Since 2019, Rachel’s Network has championed women of color in the environmental movement with the Catalyst Award, which provides recipients with monetary prizes, networking opportunities, and public recognition. From its inception, the Catalyst Award has been informed by and responsive to the community we know we need to invest in—those most affected by the dual systems of environmental injustice and systemic racism.
Over that time, the program has granted over $2.1 million to 142 women environmental leaders of color and their organizations from 42 states, DC, Guam, and Puerto Rico. Catalyst recipients are working across the country to protect Indigenous lands and waters, establish just food systems, block fossil fuel facilities, influence government policies, and address the impact of climate change on marginalized communities.
After the first three years, we heard that one check wasn’t enough. As practitioners of trust-based philanthropy, we took that to heart and expanded the award from an annual, one-time prize to a multi-year, wrap-around program. Not only did we increase the prize money and extend it to three years for recipients and their organizations, but we also honored our past awardees by extending the multi-year award to them.
As the award has evolved, so has the application and review process. Applications undergo three levels of review. First, staff check for eligibility. Second, a pool of reviewers evaluate applications solo or with a partner. Finally, the highest scoring applications advance to the interview stage. The advancing application pool is evaluated by the selection committee to ensure a mix of issue areas, approaches, tenure, and geographical diversity.
After the first year, the selection committee has been entirely comprised of former Catalyst recipients to ensure this process remains rooted in community. We want applicants to feel safe and trust that what they’re sharing with us will be received with love by their peers and colleagues in the movement.

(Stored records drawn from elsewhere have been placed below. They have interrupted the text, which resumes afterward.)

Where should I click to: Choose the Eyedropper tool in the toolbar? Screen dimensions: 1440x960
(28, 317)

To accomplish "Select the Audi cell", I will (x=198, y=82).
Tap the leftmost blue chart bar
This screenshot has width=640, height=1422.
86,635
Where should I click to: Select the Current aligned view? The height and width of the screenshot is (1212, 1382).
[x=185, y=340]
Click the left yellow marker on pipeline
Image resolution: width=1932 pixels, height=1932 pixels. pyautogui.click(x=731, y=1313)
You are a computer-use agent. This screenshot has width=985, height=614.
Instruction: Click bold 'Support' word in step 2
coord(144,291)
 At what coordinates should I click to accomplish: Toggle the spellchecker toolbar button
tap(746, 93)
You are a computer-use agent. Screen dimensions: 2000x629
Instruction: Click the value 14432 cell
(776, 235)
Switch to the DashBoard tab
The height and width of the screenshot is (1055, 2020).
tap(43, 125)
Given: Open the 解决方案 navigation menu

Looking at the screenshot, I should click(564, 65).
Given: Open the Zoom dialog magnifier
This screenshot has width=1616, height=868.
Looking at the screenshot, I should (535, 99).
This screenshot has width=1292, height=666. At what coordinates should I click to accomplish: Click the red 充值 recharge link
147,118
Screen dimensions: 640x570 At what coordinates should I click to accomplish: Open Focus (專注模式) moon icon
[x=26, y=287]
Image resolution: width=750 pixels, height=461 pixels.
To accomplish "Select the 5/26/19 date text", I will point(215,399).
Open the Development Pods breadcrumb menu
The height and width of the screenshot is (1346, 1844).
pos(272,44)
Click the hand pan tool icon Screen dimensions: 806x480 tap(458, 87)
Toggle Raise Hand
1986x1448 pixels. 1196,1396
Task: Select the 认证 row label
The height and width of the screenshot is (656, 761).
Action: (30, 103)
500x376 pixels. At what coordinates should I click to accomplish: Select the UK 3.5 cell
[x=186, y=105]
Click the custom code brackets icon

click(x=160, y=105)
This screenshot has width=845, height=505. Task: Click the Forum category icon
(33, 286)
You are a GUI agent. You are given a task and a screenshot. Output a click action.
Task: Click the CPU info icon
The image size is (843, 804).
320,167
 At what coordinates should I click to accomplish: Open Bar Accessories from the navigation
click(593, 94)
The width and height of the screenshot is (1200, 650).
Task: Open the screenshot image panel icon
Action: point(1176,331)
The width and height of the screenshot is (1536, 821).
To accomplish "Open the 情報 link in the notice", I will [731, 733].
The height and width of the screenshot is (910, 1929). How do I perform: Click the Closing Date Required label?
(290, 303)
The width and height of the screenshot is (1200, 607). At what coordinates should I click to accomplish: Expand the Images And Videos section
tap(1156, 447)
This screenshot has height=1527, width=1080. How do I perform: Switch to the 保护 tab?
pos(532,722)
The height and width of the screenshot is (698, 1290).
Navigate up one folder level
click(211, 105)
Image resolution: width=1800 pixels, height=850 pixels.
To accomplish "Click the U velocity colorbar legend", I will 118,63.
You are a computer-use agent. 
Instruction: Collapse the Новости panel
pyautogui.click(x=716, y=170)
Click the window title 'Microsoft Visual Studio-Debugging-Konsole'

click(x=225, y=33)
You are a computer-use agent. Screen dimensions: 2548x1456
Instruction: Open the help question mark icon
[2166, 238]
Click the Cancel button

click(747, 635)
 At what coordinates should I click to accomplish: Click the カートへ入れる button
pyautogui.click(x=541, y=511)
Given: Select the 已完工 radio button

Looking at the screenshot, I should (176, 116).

Even the application process itself offers an opportunity to infuse care. Accessibility and clarity are key. Applicants can submit an audio, video, or written application—whichever platform feels most comfortable to them. The applicant guide and FAQs offer a window into the evaluation process (including the rubric evaluators used) and a timeline for news.
In my tenure as Catalyst program director, I have also offered applicants who do not advance to the interview stage an opportunity for individualized feedback on their application. I want every applicant to know that we recognize the thought, effort, and heart put into the application, and want them to feel that effort returned.
Another way to respect applicants is to take feedback seriously. We have adjusted questions, application word limits, and the nomination process in response to suggestions from previous recipients and applicants. Although not every idea is tenable (we once received a suggestion for a Rachel’s Network staffer to interview every single applicant which was just not manageable with a program staff capacity of one), we do our best to seriously consider and implement where possible ideas from applicants.
If you run any sort of application program, be a grant or a fellowship, consider integrating more spaciousness and heart into the process. Offer alternate paths for submission and limit the hoops your applicants must jump through to submit. Be flexible with deadlines. Communicate timelines and offer clarity and transparency on the review process. Share the questions and the evaluation rubric in advance. And when possible, offer constructive, kind feedback to applicants so they know why they didn’t advance.
While our process isn’t perfect, we constantly strive to ensure that the Catalyst Award remains accessible, inclusive, and reflective of the values we want to see in the environmental movement.
Rachel’s Network Catalyst Program Director Shreya Durvasula fosters collective and individual impact among Catalyst awardees and members and creates grant programs grounded in justice and equity.